# The Nicest Place on the Internet



## thebadshepard (Oct 13, 2012)

http://thenicestplaceontheinter.net/

i just got a hug from boba fett. 

peace


----------



## Tumbling Destiny (May 13, 2012)

awwwww, this made me smile xD


----------



## graymatter (Mar 31, 2011)

That's epic.


----------



## Carla714 (Apr 26, 2013)

Love it!


----------



## RoseWhiteRoseRed (Apr 14, 2013)

how cool!


----------



## cozynights (Mar 19, 2013)

I'm not a big fan of hugs, but this is lovely!


----------



## lizzy19 (Jun 16, 2012)

Sweet


----------



## jvo (Apr 24, 2013)

This is the best :yes


----------



## OneGeniusMan (May 3, 2013)

This is awesome!


----------



## rawrguy (Mar 29, 2008)

If only that was real life...


----------



## CristianNC (Jun 24, 2012)

I discovered that gem of a site a while ago and developed a real obsession with going through every single video.


----------



## vanishingpt (Mar 9, 2012)

Aww, that gave me the tingles.

That's such a simple but brilliant idea! I love it. Thanks for sharing


----------



## MoonForge (Sep 15, 2012)

Awh that's very sweet and also amazing, i mean people really think about that stuff : o And that's just heartwarming


----------



## Max95 (May 2, 2013)

**** that's truly amazing!


----------



## Werebear (May 6, 2013)

That's so sweet! I actually teared up but that may be due in part to the fact that I havent slept properly in about 4 days hahaha!


----------



## MoonForge (Sep 15, 2012)

Werebear said:


> That's so sweet! I actually teared up but that may be due in part to the fact that I havent slept properly in about 4 days hahaha!


It might be the combination of it being sweet and not sleeping for about 4 days xD


----------



## LaChocolatine (Apr 23, 2012)

Oh wow, such a sweet idea  I'm a big fan of hugs!



Werebear said:


> That's so sweet! I actually teared up but that may be due in part to the fact that I havent slept properly in about 4 days hahaha!

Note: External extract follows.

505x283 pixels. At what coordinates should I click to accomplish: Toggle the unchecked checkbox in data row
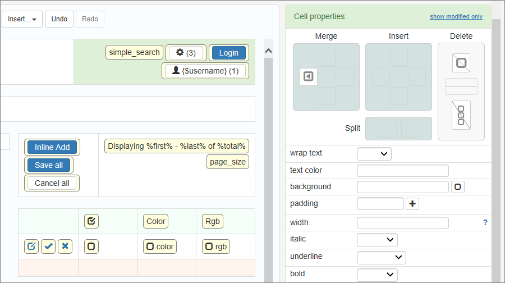tap(91, 247)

I'm in the same boat...half-blaming the sleep-deprivation,I've been up studying, but those videos _are _lovely!


----------



## thebadshepard (Oct 13, 2012)

mark101 said:


> I wanted a star wars character too but all i got was hugs from hot teenage girls


I can't imagine the pain you're in


----------



## sayonara (Apr 6, 2013)

thats so sweet!
i teared up a little


----------



## Marc999 (Mar 25, 2013)

Yes, I teared up too. Damn you, I need a real hug now.

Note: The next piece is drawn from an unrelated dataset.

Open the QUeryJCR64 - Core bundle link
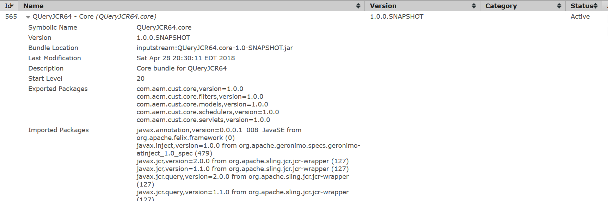 click(63, 17)
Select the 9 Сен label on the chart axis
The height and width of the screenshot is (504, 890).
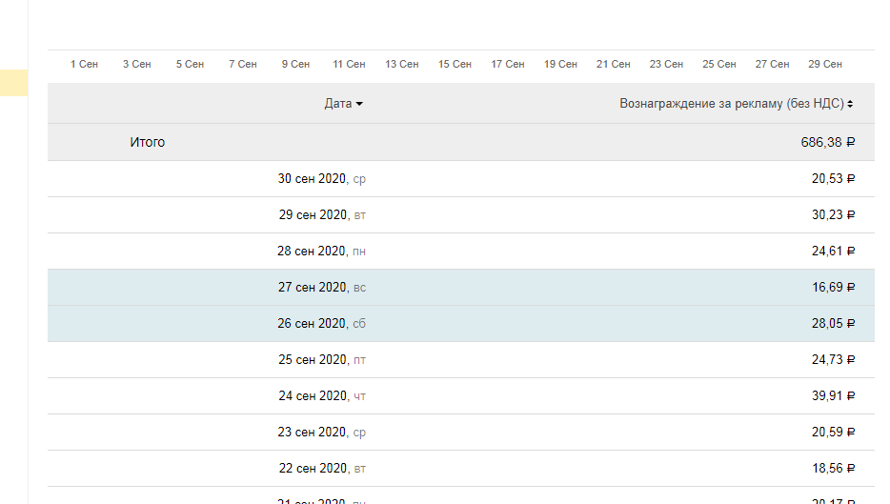pos(295,64)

Isn't that just a kick in the ***, for those of us who live alone. We have to watch that video to get our Hug fix.


----------



## inerameia (Jan 26, 2012)

that's ****ing awesome!


----------



## zomgz (Aug 17, 2009)

This is so cool thank you for sharing! I needed a hug too.


----------



## Andre (Feb 27, 2004)

Thanks for the hugs. What if I tried doing that to random people on the street?


----------



## lemoncandy (Apr 3, 2013)

I love the one that a lady having her cup of tea in the kitchen, turned around andlooked as if she saw I am sad and put down the cup to hug me, that one is gold


----------



## renegade disaster (Jul 28, 2009)

for some reason it triggered some mental health problems with me and I had to turn it off...


----------



## minimized (Nov 17, 2007)

I freaked out as soon as I saw a girl.


----------